The records below are to be transcribed exactly as they appear.

··· Data excerpts

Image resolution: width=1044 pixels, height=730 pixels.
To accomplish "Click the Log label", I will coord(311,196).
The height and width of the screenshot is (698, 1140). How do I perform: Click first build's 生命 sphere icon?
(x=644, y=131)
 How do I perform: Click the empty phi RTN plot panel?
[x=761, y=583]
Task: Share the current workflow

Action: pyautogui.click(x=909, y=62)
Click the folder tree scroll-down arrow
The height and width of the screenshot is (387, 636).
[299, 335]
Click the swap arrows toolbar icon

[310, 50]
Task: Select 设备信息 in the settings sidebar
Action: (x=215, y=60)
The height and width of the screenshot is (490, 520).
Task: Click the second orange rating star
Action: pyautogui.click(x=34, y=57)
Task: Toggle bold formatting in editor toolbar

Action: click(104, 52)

······

• Task output:
Image resolution: width=1044 pixels, height=730 pixels.
To accomplish "Click the Log label", I will coord(311,196).
The height and width of the screenshot is (698, 1140). How do I perform: Click first build's 生命 sphere icon?
(x=644, y=131)
 How do I perform: Click the empty phi RTN plot panel?
[x=761, y=583]
Task: Share the current workflow

Action: pyautogui.click(x=909, y=62)
Click the folder tree scroll-down arrow
The height and width of the screenshot is (387, 636).
[299, 335]
Click the swap arrows toolbar icon

[310, 50]
Task: Select 设备信息 in the settings sidebar
Action: (x=215, y=60)
The height and width of the screenshot is (490, 520).
Task: Click the second orange rating star
Action: pyautogui.click(x=34, y=57)
Task: Toggle bold formatting in editor toolbar

Action: click(104, 52)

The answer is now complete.